Arrêts cardiaques hospitaliers : l’ECMO pourrait diviser la mortalité par deux

L’arrêt cardiaque (AC) quelle que soit sa cause, déclenche immédiatement un ensemble de manoeuvres classiques qui constituent la réanimation cardio-respiratoire classique, celle qui est enseignée, par exemple, aux secouristes. Son pronostic dépend de très nombreux facteurs tels l’âge, la cause de l’AC, l’état cardiaque et respiratoire, la rapidité de l’intervention et son lieu, l’idéal étant encore sa survenue en milieu hospitalier, où il est plus facile de réunir les compétences nécessaires dans le plus bref délai. Chaque minute compte pour éviter les lésions cérébrales.

Le recours à l’assistance circulatoire extracorporelle (ACEC ou ECMO pour Extra Corporeal Membrane Oxygenation) en tant que méthode adjuvante a abouti à des résultats encourageants chez les victimes d’un AC. Cependant, son bénéfice réel n’a pas été évalué avec précision et il n’est pas certain que la technique soit supérieure à la réanimation cardio-respiratoire conventionnelle, notamment quand les procédures sont utilisées pendant plus de dix minutes. Une étude d’observation prospective, réalisée en Chine permet d’en savoir un peu plus sur ce sujet qui se prête mal aux essais randomisés.

Cette étude d’une durée de 3 ans a inclus 975 patients âgés de 18 à 75 ans, chez lesquels l’AC, en rapport avec une cause cardiaque ou cardiovasculaire est survenu en milieu hospitalier. N’ont été inclus que les cas caractérisés par un AC d’une durée d’au moins 10 minutes. Deux groupes ont été constitués en fonction d’un score de gravité (ou de propension) qui a visé à l’égalisation inter-groupe des facteurs pronostiques.
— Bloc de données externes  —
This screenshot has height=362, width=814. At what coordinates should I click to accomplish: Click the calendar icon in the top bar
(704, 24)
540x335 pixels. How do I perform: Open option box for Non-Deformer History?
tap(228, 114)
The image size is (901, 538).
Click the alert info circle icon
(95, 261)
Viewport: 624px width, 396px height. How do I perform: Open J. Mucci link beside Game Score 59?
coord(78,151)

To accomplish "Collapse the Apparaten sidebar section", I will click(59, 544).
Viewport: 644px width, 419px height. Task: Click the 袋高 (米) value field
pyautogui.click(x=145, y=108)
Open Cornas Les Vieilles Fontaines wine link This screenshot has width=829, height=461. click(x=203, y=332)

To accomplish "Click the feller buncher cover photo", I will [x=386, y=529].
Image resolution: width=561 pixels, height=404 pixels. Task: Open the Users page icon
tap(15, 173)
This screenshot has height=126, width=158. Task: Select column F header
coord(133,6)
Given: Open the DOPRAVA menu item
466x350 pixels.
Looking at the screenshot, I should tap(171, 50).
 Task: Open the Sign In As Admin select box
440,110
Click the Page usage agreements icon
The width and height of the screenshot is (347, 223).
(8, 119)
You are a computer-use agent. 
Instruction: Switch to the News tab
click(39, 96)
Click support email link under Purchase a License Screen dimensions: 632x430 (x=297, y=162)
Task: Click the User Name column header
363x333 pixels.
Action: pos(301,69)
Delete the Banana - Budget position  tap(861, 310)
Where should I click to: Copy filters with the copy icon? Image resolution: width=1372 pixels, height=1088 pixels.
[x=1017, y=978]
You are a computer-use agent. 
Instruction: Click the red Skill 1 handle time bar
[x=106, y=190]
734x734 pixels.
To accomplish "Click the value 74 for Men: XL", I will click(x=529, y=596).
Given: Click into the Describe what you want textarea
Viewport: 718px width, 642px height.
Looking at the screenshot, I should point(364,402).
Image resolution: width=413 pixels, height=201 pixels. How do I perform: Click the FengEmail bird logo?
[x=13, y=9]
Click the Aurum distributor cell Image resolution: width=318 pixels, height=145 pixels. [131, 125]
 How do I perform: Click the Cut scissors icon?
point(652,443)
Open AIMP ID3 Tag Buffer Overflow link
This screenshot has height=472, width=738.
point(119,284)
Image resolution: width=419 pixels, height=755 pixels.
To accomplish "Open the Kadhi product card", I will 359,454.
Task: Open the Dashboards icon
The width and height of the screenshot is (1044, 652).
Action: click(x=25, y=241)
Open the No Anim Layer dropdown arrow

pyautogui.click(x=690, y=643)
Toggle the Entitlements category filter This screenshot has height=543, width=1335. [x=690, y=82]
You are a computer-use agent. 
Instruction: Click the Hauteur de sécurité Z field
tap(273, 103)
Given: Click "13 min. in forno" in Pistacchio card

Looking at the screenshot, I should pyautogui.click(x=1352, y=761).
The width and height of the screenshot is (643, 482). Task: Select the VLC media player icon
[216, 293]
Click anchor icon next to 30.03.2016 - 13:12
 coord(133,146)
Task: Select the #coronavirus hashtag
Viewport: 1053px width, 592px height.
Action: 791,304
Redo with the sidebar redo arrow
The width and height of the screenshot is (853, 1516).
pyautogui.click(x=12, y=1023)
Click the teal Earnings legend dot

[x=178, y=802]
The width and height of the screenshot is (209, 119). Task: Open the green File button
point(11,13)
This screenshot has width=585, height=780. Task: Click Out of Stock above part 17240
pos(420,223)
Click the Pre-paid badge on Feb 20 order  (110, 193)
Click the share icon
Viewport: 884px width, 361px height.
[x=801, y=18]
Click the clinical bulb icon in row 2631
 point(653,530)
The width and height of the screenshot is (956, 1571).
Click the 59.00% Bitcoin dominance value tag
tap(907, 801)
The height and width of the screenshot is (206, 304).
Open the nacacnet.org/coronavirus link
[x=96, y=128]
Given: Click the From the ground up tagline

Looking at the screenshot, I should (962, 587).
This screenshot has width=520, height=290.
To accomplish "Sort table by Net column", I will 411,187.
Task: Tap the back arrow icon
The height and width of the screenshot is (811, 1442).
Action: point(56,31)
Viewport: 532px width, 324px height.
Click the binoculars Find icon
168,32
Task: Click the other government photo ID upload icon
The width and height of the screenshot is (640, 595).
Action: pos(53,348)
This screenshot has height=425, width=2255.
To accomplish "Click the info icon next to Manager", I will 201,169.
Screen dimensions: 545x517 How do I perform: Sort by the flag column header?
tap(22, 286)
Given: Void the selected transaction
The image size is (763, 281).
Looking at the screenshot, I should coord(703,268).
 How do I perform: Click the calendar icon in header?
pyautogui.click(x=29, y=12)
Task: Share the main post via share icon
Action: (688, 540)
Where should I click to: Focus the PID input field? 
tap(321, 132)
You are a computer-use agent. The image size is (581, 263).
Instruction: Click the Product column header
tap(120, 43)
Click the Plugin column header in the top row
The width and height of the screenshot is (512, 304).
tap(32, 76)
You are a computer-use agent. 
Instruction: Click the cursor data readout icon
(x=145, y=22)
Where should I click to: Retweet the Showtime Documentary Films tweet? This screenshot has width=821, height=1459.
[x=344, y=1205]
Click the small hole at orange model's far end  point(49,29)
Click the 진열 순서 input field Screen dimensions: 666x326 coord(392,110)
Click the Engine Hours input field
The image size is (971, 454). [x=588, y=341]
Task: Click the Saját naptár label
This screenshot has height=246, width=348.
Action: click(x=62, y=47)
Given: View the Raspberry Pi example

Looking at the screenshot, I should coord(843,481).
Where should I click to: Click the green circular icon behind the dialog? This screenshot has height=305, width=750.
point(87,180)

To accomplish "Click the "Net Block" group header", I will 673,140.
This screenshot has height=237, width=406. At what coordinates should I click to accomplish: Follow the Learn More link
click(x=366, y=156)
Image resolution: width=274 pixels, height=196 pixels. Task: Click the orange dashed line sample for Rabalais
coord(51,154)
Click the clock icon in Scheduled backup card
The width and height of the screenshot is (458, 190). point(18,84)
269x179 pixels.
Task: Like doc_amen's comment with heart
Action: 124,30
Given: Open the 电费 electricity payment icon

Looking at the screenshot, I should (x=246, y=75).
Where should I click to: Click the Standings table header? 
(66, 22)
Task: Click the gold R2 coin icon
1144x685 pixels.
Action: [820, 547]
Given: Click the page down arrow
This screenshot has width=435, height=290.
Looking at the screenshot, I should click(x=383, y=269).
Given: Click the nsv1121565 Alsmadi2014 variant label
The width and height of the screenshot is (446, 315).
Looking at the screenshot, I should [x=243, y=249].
De la sorte, il n’est resté 113 patients qui ont bénéficié d’une réanimation cardio-respiratoire classique et 59 autres qui, en plus de celle-ci, ont été soumis à une ACEC.

Si l’on ne prend pas en compte l’appariement, il s’avère que, dans le groupe ACEC, le taux de survie à la sortie de l’hôpital été supérieur à celui du groupe traité de manière conventionnelle (log-rank, p<0,0001). Il en a été de même pour la survie à 1 an (log-rank, p=0,007).

Si l’appariement par les scores de gravité est pris en compte dans la comparaison intergroupe, les bénéfices précédents apparemment liés à l’ACEC persistent (versus réanimation cardio-respiratoire conventionnelle : 1) survie à la sortie de l’hôpital : risque relatif (RR) : 0,51, p<0,0001 ; 2) survie à 30 jours, RR : 0,47 ; p=0,003 ; 3) survie à un an : RR : 0,53, p=0,006).

Cette étude d’observation, par définition non contrôlée a priori, plaide en faveur de l’efficacité de l’ACEC en termes de survie à court et long terme, chez les malades victimes d’un AC, d’origine cardiaque, survenu en milieu hospitalier. Cette prise en charge ne peut être réalisée qu’en milieu spécialisé et ses retombées en pratique courante ont tout lieu d’être limitées. Ces résultats n’en sont pas moins encourageants, avec un bémol lié au protocole utilisé, en l’occurrence une étude d’observation avec des biais qui ne peuvent être tous pris en compte par les scores de gravité…

Dr Peter Stratford

Référence
Yih-Sharn Chen et coll. Cardiopulmonary resuscitation with assisted extracorporeal life-support versus conventional cardiopulmonary resuscitation in adults with in-hospital cardiac arrest: an observational study and propensity analysis. The Lancet 2008; 372:554-561.